(Passage provided)
○ ○ ○
Sofradir is a B2B company with headquarters in Châtenay-Malabry, France that designs and manufactures infrared (IR) detectors for military, space and commercial applications. The company’s shareholders are Thales, Sagem and Areva. Sofradir designs and manufactures cooled IR detector products that are based on Mercury Cadmium Telluride materials (abbreviated as HgCdTe or MCT). MCT is considered a very high performance infrared technology. Sofradir also produces other detector technologies, including quantum well infrared photodetectors (QWIP) and uncooled microbolometer detectors.

In July 2019, Sofradir and ULIS merged to become LYNRED with headquarters in Palaiseau, France. The Lynred workforce numbers 1,000 and the company is focused on seven markets: defense, space, security and surveillance, industry, smart buildings, and automotive.

Sofradir’s MCT IR detectors are being used by space agencies to observe deep space, observe the Earth, monitor the environment, and provide data on meteorological phenomena. Other Sofradir detectors are being used in thermal infrared cameras, missile seekers, research and development as well as surveillance and targeting equipment.

History

Sofradir was established in 1986 by Thales, Sagem and CEA-LETI. The goal of establishing Sofradir was to create an organization that developed and produced IR detectors based on the focal plane array (FPA) technology developed at CEA/LETI. The Infrared Laboratory (Laboratoire InfraRouge) located within the public research institute at CEA/LETI located in Grenoble, France was established to perform research in order to develop future generations of FPAs. Sofradir was to bring these new generations of IR detectors to mature production levels.

Sofradir headquarters are located in Chatenay-Malabry (near Paris) while the development and production facilities are located in Veurey-Voroize near Grenoble. These facilities first became operational by October 1987 with MCT technologies transferred to it from the CEA/LETI infrared laboratories.
○ ○ ○
(Provided material)
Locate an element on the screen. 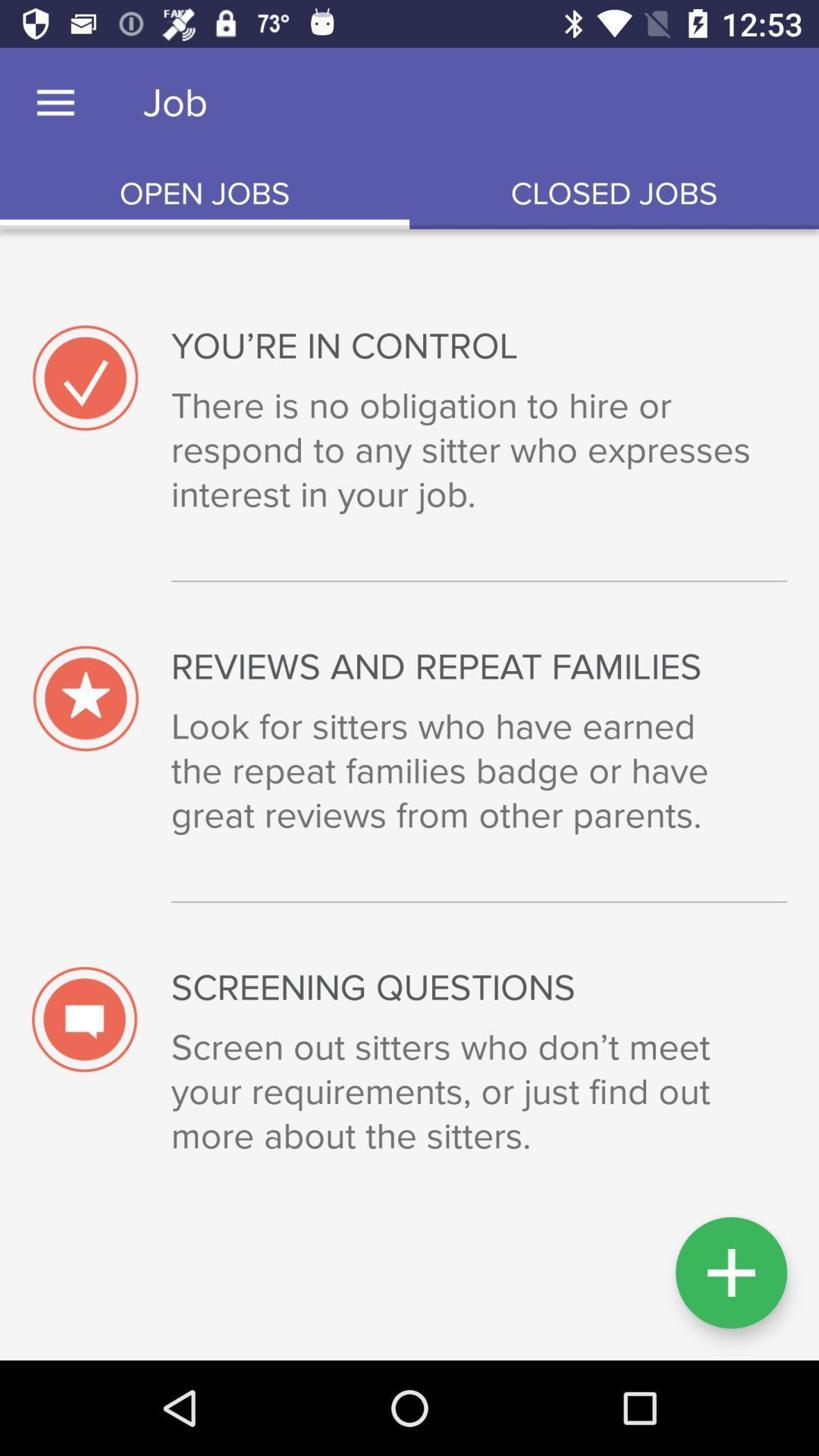 This screenshot has width=819, height=1456. the open jobs is located at coordinates (205, 193).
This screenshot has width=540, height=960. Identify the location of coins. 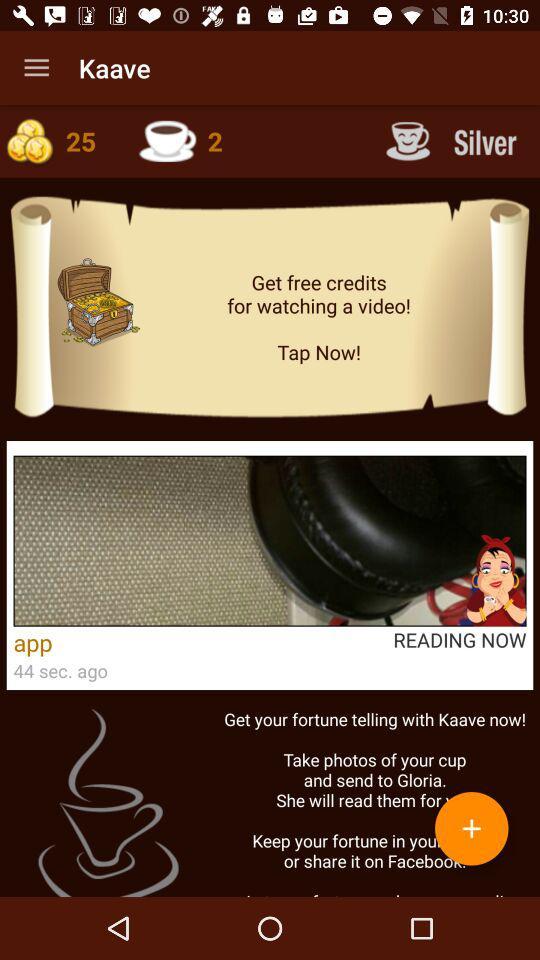
(59, 140).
○ ○ ○
(Exercise tasks)
1. Write out the Sofradir passage word for word from "Sofradir is a" up to and including "buildings, and automotive.".
2. Carry the Sofradir passage forward from the point where it stops.
The material comes from a different source than the Sofradir passage.

(Outputs for the tasks)
1.
Sofradir is a B2B company with headquarters in Châtenay-Malabry, France that designs and manufactures infrared (IR) detectors for military, space and commercial applications. The company’s shareholders are Thales, Sagem and Areva. Sofradir designs and manufactures cooled IR detector products that are based on Mercury Cadmium Telluride materials (abbreviated as HgCdTe or MCT). MCT is considered a very high performance infrared technology. Sofradir also produces other detector technologies, including quantum well infrared photodetectors (QWIP) and uncooled microbolometer detectors.

In July 2019, Sofradir and ULIS merged to become LYNRED with headquarters in Palaiseau, France. The Lynred workforce numbers 1,000 and the company is focused on seven markets: defense, space, security and surveillance, industry, smart buildings, and automotive.

2.
Sofradir was initially headed by Jean Louis Teszner  from 1986 until end of 2000. Because of Teszner's significant experience, Sofradir quickly became the largest producer of MCT products in Europe due primarily to the research transferred to it from CEA/LETI. Low rate initial production of certain infrared detectors began in 1991, with mass production beginning in 1994. In parallel, the first space program (HELIOS II) also began in 1994, launching space activity at Sofradir.

In 2000, Sofradir was headed by Philippe Bensussan as chairman and CEO. Sofradir continued its development and production with second generation (TDI scanning) and third generation (staring) infrared detectors as well as others. The company also participated in the production of high performance infrared common modules (SADA II) for the US Army as well as 2D staring arrays mainly for use with missiles.

At the beginning of 2000, Sofradir began delivering QWIP detectors in cooperation with Thales Research and Technologies (TRT) and uncooled products based on the microbolometers technology which had been developed at CEA-LETI. Following these first deliveries, ULIS (a subsidiary of Sofradir at 85%) was established. (General Electric owns the remaining 15% of ULIS).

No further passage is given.